# Passage provided:

____________

Save freekh/da239692d68edd525992 to your computer and use it in GitHub Desktop.
Another take...

This is a different take on the open questions set out by Adam, but it is maybe a bit too different to what we have already set out to do so I wanted to keep it separate. Maybe there are some ideas here that can be incorporated as we move along.

Intro

The general idea is to use an execution engine that computes which and how to run user specified actions/tasks based which properties a user have set and the task that is invocated (by the user).

Tasks and properties have dependencies to other tasks and properties and it is whether these dependencies have been set and to what that defines whether or how a task should be run. For the execution engine, really only 3 concepts exists: tasks, properties and scopes (see definitions below). An important attribute of properties and tasks is that they are lazy (see later). For convience there are a couple of more concepts which are all built on top of these concepts: component, platform and plugin. Extending such a build system, would mean to define the things that can be done (tasks) and what properties are available and their defaults - the execution engine take care of the rest.

The intent of limiting the amount of concepts, is to make it easier to understand the build system (for plugin/advanced authors) and to make it safer and easier to extend (less moving parts).

The goal is that users describe the build (rather than how to build it), while being pure (for cacheability), i.e. no side-effects, and immutable (after the build has loaded; for parallelizability) and typesafe (for ease of integration). For example: I declare that my build is-a android application and there is both java and NDK source code and it should target: 4.0, 4.1, 4.2, 4.3, 4.4. In this setting, the task 'assemble' would verify that the requirements can be fulfilled, then execute all dependencies to the compilers, then the compilers (possibly in parallel), then package up, and so on and so on.

A secondary goal is to create an ubiquitous set of rules that efficiently scales from translating the intent of a user describing their build, to internal components like incremental compile (imagine being able to add incremental compile to any language by only describing how source files are related and how compiling one file works).

Definitions

Be warned: I have mixed up the naming scheme slightly from https://github.com/gradle/gradle/blob/master/design-docs/configuration-model-open-questions.md to something that I thought fit better. See the section below for the translation. Hopefully this grammar is just as (or more) intuitive - my apologies if it is not. The basic architecture comes from sbt, but has been heavily modified to be easier to use (than sbt) and to achieve our goals (users describes what a build is, instead of imperatively how to execute a build).

____________

# Task list:
a: In the build-system design notes, what are the only three concepts the execution engine has?
b: Reproduce the build-system design notes word for word, starting at "This is a different" and ending at "we move along.".

# Given information:
____________

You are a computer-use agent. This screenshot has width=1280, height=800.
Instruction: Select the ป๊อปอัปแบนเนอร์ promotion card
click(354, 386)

____________

# Expected outputs:
a: Tasks, properties and scopes.

b:
This is a different take on the open questions set out by Adam, but it is maybe a bit too different to what we have already set out to do so I wanted to keep it separate. Maybe there are some ideas here that can be incorporated as we move along.